JOB ITEM ::
Arrange every line of the material below as a Markdown table with the columns "Row" and "Line", numbering the rows in order. Leave out the blank lines.

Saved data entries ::
= = = = =

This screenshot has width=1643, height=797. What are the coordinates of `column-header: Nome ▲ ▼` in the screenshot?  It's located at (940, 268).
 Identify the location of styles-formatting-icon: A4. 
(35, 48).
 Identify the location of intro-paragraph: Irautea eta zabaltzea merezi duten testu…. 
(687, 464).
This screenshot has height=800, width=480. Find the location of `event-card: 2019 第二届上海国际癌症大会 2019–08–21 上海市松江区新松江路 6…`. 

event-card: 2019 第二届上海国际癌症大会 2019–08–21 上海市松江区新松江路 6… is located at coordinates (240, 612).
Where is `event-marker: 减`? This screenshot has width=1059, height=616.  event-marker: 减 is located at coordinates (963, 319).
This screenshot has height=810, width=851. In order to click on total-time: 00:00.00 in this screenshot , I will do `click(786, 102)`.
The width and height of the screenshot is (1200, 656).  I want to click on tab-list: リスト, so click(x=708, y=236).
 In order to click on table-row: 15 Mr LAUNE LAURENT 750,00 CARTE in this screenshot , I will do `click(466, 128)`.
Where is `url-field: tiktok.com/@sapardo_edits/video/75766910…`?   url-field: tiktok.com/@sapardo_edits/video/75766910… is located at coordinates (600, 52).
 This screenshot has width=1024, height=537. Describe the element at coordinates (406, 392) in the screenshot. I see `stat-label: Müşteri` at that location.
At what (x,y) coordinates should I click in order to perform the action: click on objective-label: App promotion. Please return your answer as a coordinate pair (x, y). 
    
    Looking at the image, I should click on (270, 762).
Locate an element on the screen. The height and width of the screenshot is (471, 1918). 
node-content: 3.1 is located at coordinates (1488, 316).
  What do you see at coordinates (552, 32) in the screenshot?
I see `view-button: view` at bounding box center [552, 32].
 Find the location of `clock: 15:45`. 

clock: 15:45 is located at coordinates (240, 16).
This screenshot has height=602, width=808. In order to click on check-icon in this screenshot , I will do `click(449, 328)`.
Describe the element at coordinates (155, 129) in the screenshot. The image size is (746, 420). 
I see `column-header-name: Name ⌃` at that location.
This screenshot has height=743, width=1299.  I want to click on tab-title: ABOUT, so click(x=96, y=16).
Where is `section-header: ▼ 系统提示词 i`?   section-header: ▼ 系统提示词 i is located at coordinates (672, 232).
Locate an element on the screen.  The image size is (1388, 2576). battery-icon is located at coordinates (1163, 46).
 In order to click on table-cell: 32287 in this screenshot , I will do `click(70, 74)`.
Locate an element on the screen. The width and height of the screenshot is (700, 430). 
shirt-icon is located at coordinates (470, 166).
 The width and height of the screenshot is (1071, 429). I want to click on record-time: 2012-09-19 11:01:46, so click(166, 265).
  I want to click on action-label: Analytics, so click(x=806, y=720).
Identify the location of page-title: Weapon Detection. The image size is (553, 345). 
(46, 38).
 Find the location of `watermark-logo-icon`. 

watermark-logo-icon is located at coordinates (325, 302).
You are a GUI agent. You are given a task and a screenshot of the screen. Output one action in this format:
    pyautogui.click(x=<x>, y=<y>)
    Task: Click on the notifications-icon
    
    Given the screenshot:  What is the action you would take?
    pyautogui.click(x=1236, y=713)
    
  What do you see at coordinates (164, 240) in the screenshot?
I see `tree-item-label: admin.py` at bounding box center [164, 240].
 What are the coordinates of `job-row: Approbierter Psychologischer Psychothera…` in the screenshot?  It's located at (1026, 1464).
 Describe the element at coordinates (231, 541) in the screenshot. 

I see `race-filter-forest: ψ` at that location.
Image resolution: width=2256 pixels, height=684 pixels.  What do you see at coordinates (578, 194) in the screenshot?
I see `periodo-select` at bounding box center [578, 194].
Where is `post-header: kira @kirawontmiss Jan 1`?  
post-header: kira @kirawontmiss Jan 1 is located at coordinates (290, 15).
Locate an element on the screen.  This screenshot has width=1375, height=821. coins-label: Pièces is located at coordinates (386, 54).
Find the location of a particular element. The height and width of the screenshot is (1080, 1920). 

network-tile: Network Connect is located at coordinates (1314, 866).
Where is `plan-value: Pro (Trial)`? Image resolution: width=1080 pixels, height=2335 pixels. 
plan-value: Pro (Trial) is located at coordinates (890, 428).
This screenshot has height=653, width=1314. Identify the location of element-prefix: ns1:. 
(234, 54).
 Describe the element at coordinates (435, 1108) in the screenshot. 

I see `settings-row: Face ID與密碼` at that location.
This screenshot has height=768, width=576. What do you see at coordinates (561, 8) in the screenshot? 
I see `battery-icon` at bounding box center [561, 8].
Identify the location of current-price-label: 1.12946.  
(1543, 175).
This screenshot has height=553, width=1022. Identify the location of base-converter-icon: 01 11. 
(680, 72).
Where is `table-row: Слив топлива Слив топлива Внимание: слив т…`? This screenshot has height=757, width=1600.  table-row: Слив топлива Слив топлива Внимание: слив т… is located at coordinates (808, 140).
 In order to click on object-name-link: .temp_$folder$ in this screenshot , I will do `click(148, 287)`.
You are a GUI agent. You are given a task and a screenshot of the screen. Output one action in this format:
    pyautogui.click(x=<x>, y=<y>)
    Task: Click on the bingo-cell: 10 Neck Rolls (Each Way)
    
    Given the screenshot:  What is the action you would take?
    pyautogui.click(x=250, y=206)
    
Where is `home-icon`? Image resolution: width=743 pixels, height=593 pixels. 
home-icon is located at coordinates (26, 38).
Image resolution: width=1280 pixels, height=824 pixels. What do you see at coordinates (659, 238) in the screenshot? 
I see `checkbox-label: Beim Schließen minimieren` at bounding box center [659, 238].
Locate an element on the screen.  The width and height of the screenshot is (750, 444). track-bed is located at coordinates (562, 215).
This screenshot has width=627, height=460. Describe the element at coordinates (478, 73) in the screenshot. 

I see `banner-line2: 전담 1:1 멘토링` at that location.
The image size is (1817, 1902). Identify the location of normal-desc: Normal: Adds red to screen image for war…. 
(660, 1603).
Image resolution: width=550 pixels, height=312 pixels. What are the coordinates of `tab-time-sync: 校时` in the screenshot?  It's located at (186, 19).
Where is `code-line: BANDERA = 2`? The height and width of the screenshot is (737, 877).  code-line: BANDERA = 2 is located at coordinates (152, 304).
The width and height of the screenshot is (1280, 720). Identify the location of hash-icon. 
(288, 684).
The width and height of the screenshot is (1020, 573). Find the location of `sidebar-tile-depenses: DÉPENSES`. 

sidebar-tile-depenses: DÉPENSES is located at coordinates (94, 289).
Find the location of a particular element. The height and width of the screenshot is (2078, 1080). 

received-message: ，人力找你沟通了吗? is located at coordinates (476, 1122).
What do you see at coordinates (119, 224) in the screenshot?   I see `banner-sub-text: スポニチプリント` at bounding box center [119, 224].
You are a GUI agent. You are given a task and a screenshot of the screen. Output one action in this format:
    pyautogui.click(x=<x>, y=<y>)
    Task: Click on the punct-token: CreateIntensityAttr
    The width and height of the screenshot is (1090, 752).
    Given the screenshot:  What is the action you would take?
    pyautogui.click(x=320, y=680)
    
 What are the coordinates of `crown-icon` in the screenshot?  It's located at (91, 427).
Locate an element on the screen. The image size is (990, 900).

= = = = =

REPLY TO THE EXERCISE ::
| Row | Line |
|---|---|
| 1 | This screenshot has width=1643, height=797. What are the coordinates of `column-header: Nome ▲ ▼` in the screenshot?  It's located at (940, 268). |
| 2 |  Identify the location of styles-formatting-icon: A4.  |
| 3 | (35, 48). |
| 4 |  Identify the location of intro-paragraph: Irautea eta zabaltzea merezi duten testu….  |
| 5 | (687, 464). |
| 6 | This screenshot has height=800, width=480. Find the location of `event-card: 2019 第二届上海国际癌症大会 2019–08–21 上海市松江区新松江路 6…`.  |
| 7 | event-card: 2019 第二届上海国际癌症大会 2019–08–21 上海市松江区新松江路 6… is located at coordinates (240, 612). |
| 8 | Where is `event-marker: 减`? This screenshot has width=1059, height=616.  event-marker: 减 is located at coordinates (963, 319). |
| 9 | This screenshot has height=810, width=851. In order to click on total-time: 00:00.00 in this screenshot , I will do `click(786, 102)`. |
| 10 | The width and height of the screenshot is (1200, 656).  I want to click on tab-list: リスト, so click(x=708, y=236). |
| 11 |  In order to click on table-row: 15 Mr LAUNE LAURENT 750,00 CARTE in this screenshot , I will do `click(466, 128)`. |
| 12 | Where is `url-field: tiktok.com/@sapardo_edits/video/75766910…`?   url-field: tiktok.com/@sapardo_edits/video/75766910… is located at coordinates (600, 52). |
| 13 |  This screenshot has width=1024, height=537. Describe the element at coordinates (406, 392) in the screenshot. I see `stat-label: Müşteri` at that location. |
| 14 | At what (x,y) coordinates should I click in order to perform the action: click on objective-label: App promotion. Please return your answer as a coordinate pair (x, y).  |
| 15 |     Looking at the image, I should click on (270, 762). |
| 16 | Locate an element on the screen. The height and width of the screenshot is (471, 1918).  |
| 17 | node-content: 3.1 is located at coordinates (1488, 316). |
| 18 |   What do you see at coordinates (552, 32) in the screenshot? |
| 19 | I see `view-button: view` at bounding box center [552, 32]. |
| 20 |  Find the location of `clock: 15:45`.  |
| 21 | clock: 15:45 is located at coordinates (240, 16). |
| 22 | This screenshot has height=602, width=808. In order to click on check-icon in this screenshot , I will do `click(449, 328)`. |
| 23 | Describe the element at coordinates (155, 129) in the screenshot. The image size is (746, 420).  |
| 24 | I see `column-header-name: Name ⌃` at that location. |
| 25 | This screenshot has height=743, width=1299.  I want to click on tab-title: ABOUT, so click(x=96, y=16). |
| 26 | Where is `section-header: ▼ 系统提示词 i`?   section-header: ▼ 系统提示词 i is located at coordinates (672, 232). |
| 27 | Locate an element on the screen.  The image size is (1388, 2576). battery-icon is located at coordinates (1163, 46). |
| 28 |  In order to click on table-cell: 32287 in this screenshot , I will do `click(70, 74)`. |
| 29 | Locate an element on the screen. The width and height of the screenshot is (700, 430).  |
| 30 | shirt-icon is located at coordinates (470, 166). |
| 31 |  The width and height of the screenshot is (1071, 429). I want to click on record-time: 2012-09-19 11:01:46, so click(166, 265). |
| 32 |   I want to click on action-label: Analytics, so click(x=806, y=720). |
| 33 | Identify the location of page-title: Weapon Detection. The image size is (553, 345).  |
| 34 | (46, 38). |
| 35 |  Find the location of `watermark-logo-icon`.  |
| 36 | watermark-logo-icon is located at coordinates (325, 302). |
| 37 | You are a GUI agent. You are given a task and a screenshot of the screen. Output one action in this format: |
| 38 |     pyautogui.click(x=<x>, y=<y>) |
| 39 |     Task: Click on the notifications-icon |
| 40 |     Given the screenshot:  What is the action you would take? |
| 41 |     pyautogui.click(x=1236, y=713) |
| 42 |   What do you see at coordinates (164, 240) in the screenshot? |
| 43 | I see `tree-item-label: admin.py` at bounding box center [164, 240]. |
| 44 |  What are the coordinates of `job-row: Approbierter Psychologischer Psychothera…` in the screenshot?  It's located at (1026, 1464). |
| 45 |  Describe the element at coordinates (231, 541) in the screenshot.  |
| 46 | I see `race-filter-forest: ψ` at that location. |
| 47 | Image resolution: width=2256 pixels, height=684 pixels.  What do you see at coordinates (578, 194) in the screenshot? |
| 48 | I see `periodo-select` at bounding box center [578, 194]. |
| 49 | Where is `post-header: kira @kirawontmiss Jan 1`?   |
| 50 | post-header: kira @kirawontmiss Jan 1 is located at coordinates (290, 15). |
| 51 | Locate an element on the screen.  This screenshot has width=1375, height=821. coins-label: Pièces is located at coordinates (386, 54). |
| 52 | Find the location of a particular element. The height and width of the screenshot is (1080, 1920).  |
| 53 | network-tile: Network Connect is located at coordinates (1314, 866). |
| 54 | Where is `plan-value: Pro (Trial)`? Image resolution: width=1080 pixels, height=2335 pixels.  |
| 55 | plan-value: Pro (Trial) is located at coordinates (890, 428). |
| 56 | This screenshot has height=653, width=1314. Identify the location of element-prefix: ns1:.  |
| 57 | (234, 54). |
| 58 |  Describe the element at coordinates (435, 1108) in the screenshot.  |
| 59 | I see `settings-row: Face ID與密碼` at that location. |
| 60 | This screenshot has height=768, width=576. What do you see at coordinates (561, 8) in the screenshot?  |
| 61 | I see `battery-icon` at bounding box center [561, 8]. |
| 62 | Identify the location of current-price-label: 1.12946.   |
| 63 | (1543, 175). |
| 64 | This screenshot has height=553, width=1022. Identify the location of base-converter-icon: 01 11.  |
| 65 | (680, 72). |
| 66 | Where is `table-row: Слив топлива Слив топлива Внимание: слив т…`? This screenshot has height=757, width=1600.  table-row: Слив топлива Слив топлива Внимание: слив т… is located at coordinates (808, 140). |
| 67 |  In order to click on object-name-link: .temp_$folder$ in this screenshot , I will do `click(148, 287)`. |
| 68 | You are a GUI agent. You are given a task and a screenshot of the screen. Output one action in this format: |
| 69 |     pyautogui.click(x=<x>, y=<y>) |
| 70 |     Task: Click on the bingo-cell: 10 Neck Rolls (Each Way) |
| 71 |     Given the screenshot:  What is the action you would take? |
| 72 |     pyautogui.click(x=250, y=206) |
| 73 | Where is `home-icon`? Image resolution: width=743 pixels, height=593 pixels.  |
| 74 | home-icon is located at coordinates (26, 38). |
| 75 | Image resolution: width=1280 pixels, height=824 pixels. What do you see at coordinates (659, 238) in the screenshot?  |
| 76 | I see `checkbox-label: Beim Schließen minimieren` at bounding box center [659, 238]. |
| 77 | Locate an element on the screen.  The width and height of the screenshot is (750, 444). track-bed is located at coordinates (562, 215). |
| 78 | This screenshot has width=627, height=460. Describe the element at coordinates (478, 73) in the screenshot.  |
| 79 | I see `banner-line2: 전담 1:1 멘토링` at that location. |
| 80 | The image size is (1817, 1902). Identify the location of normal-desc: Normal: Adds red to screen image for war….  |
| 81 | (660, 1603). |
| 82 | Image resolution: width=550 pixels, height=312 pixels. What are the coordinates of `tab-time-sync: 校时` in the screenshot?  It's located at (186, 19). |
| 83 | Where is `code-line: BANDERA = 2`? The height and width of the screenshot is (737, 877).  code-line: BANDERA = 2 is located at coordinates (152, 304). |
| 84 | The width and height of the screenshot is (1280, 720). Identify the location of hash-icon.  |
| 85 | (288, 684). |
| 86 | The width and height of the screenshot is (1020, 573). Find the location of `sidebar-tile-depenses: DÉPENSES`.  |
| 87 | sidebar-tile-depenses: DÉPENSES is located at coordinates (94, 289). |
| 88 | Find the location of a particular element. The height and width of the screenshot is (2078, 1080).  |
| 89 | received-message: ，人力找你沟通了吗? is located at coordinates (476, 1122). |
| 90 | What do you see at coordinates (119, 224) in the screenshot?   I see `banner-sub-text: スポニチプリント` at bounding box center [119, 224]. |
| 91 | You are a GUI agent. You are given a task and a screenshot of the screen. Output one action in this format: |
| 92 |     pyautogui.click(x=<x>, y=<y>) |
| 93 |     Task: Click on the punct-token: CreateIntensityAttr |
| 94 |     The width and height of the screenshot is (1090, 752). |
| 95 |     Given the screenshot:  What is the action you would take? |
| 96 |     pyautogui.click(x=320, y=680) |
| 97 |  What are the coordinates of `crown-icon` in the screenshot?  It's located at (91, 427). |
| 98 | Locate an element on the screen. The image size is (990, 900). |